BANGUNAN HERITAGE YANG TERABAIKAN, SALAH SIAPA?

Media Barak Time.com
By -
0


 

BAGIAN III

Penulis : Wan Ades Iskandar Nan Sakti

(Ketua KJSWIB Labusel)

 

 

Sekali lagi penulis menegaskan bahwa dalam konteks ini kita tidak mencari kambing hitam atas pengabaian bangunan yang bersejarah. Akan tetapi lebih mengedepankan rasa kepedulian kita dalam menatap masa depan anak bangsa. Apa kata Bung karno Jasmerah,”Jangan sekali-kali meninggalkan sejarah”. Beliau menyampaikannya pada HUT RI tanggal 17 Agustus 1966. Kenapa Bung Karno kala itu tetap mengingatkan kepada seluruh rakyat Indonesia tentang pentingnya sejarah. Ternyata hari ini itu jelas kita lihat, bahwa sejarah sudah mulai di tinggalkan, apalagi generasi muda hampir tidak peduli dengan perjalanan sejarah, malah di era digitalisasi semakin membuat pemikiran generasi muda kita kian runyam. Hari-hari tidak akan terlewatkan tanpa berselancar di media sosial dengan seabrek aplikasi yang bisa di manfaatkan. Akhirnya sejarah yang seharusnya bisa di bangkitkan kembali sebagai wujud rasa syukur kita atas jerih payah mereka (leluhur) dalam membangun peradaban kian suram dan sirna.

 

Makam para Sultan yang menyedihkan

Penulis selama satu tahun lebih melakukan tapak tilas sejarah dengan menyusuri dan mencari makam-makam Sultan/Raja yang dulunya pernah ada dalam membangun sebuah perkampungan/kerajaan. Sedih bercampur marah berkecamuk dalam dada manakala melihat makam leluhur tidak terawat dengan wajar. Mereka kami temukan berada di perkebunan sawit milik warga, sungguh membuat hati miris!

__Tugas yang Diminta__
a - Tentukan apakah setiap pernyataan di bawah ini sesuai dengan artikel tentang bangunan heritage yang terabaikan. Jawab ya atau tidak untuk setiap pernyataan, lalu sertakan kutipan persis dari artikel yang menjadi dasar jawaban.
(i) Bung Karno menyampaikan pesan "Jasmerah" pada HUT RI tanggal 17 Agustus 1966.
(ii) Penulis melakukan tapak tilas sejarah selama kurang dari enam bulan.
(iii) Makam leluhur yang ditemukan penulis berada di perkebunan sawit milik warga.
b - Tuliskan lanjutan artikel tentang bangunan heritage yang terabaikan, dimulai setelah kalimat terakhirnya.

__Daftar Butir__
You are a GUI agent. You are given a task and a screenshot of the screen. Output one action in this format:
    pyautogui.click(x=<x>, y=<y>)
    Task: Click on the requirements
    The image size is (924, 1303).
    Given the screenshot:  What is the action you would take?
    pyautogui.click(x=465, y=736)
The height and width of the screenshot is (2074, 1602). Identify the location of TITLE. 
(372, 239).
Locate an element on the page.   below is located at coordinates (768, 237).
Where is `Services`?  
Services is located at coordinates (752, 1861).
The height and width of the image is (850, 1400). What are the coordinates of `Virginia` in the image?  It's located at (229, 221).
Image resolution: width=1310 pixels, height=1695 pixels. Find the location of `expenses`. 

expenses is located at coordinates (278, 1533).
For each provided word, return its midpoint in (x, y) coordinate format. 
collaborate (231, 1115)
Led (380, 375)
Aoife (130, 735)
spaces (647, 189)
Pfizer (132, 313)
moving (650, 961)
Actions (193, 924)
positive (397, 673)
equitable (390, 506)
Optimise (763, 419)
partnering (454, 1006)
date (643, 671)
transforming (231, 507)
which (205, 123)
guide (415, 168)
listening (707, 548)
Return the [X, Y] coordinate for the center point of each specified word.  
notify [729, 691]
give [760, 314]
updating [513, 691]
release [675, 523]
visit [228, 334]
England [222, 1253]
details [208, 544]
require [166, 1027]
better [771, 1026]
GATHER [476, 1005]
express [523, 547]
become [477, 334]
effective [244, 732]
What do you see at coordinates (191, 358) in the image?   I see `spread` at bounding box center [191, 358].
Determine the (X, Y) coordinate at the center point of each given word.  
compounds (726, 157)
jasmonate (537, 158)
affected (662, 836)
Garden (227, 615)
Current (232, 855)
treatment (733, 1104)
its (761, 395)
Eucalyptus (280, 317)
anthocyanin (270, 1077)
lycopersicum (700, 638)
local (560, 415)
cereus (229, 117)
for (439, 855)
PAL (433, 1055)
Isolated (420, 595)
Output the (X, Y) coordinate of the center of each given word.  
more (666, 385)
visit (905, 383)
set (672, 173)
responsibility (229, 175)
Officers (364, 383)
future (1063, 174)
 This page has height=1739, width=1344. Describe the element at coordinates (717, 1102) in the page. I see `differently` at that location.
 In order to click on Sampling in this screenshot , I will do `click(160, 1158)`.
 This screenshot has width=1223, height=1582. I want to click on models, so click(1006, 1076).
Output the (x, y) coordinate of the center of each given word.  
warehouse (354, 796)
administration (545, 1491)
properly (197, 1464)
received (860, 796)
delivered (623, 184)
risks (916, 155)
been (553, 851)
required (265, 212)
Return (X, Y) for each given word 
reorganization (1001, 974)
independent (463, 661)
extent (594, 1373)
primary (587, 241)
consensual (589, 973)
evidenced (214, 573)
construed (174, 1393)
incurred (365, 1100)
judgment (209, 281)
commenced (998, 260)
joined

__Jawaban per Tugas__
a -
(i) Ya: "Beliau menyampaikannya pada HUT RI tanggal 17 Agustus 1966."
(ii) Tidak: "Penulis selama satu tahun lebih melakukan tapak tilas sejarah"
(iii) Ya: "Mereka kami temukan berada di perkebunan sawit milik warga"

b -
Makam Raja pertama yakni Batara Guru Pinayungan nan Sakti berada di areal perkebunan masyarakat dan tidak terawat. Yang lebih parahnya lagi saat kami ke makam isteri beliau (Puti Lengga Geni) sama sekali tidak dirawat, hanya berbentuk gundukan dan dua pohon sebagai tanda (nisan) dengan balutan kain kuning di batangnya. Padahal mereka adalah orang-orang hebat di masa itu yang telah meletakkan pondasi peradaban bagi masyarakat. Kerajaannya berlokasi di Hutang mumuk (sekarang masuk ke wilayah Bunut, kecamatan Torgamba). Saat memasuki makam Sultan Batara Guru Pinayungan nan sakti, kondisi bangunan tidak terawat. Ironisnya pembangunan kompleks makam Sultan di masa Bupati Wildan Aswan Tanjung tidak rampung, bahkan sampai saat ini. Bangunan tanpa atap  dengan 4 tiang penyanggah dan lantai berkramik warna kuning merupakan kondisi yang entah sampai kapan seperti itu. Seharusnya pemerintah melalui dinas pariwisata sudah mulai memikirkan pembangunan dan renovasi makam para sultan yang ada di Labuhanbatu Selatan.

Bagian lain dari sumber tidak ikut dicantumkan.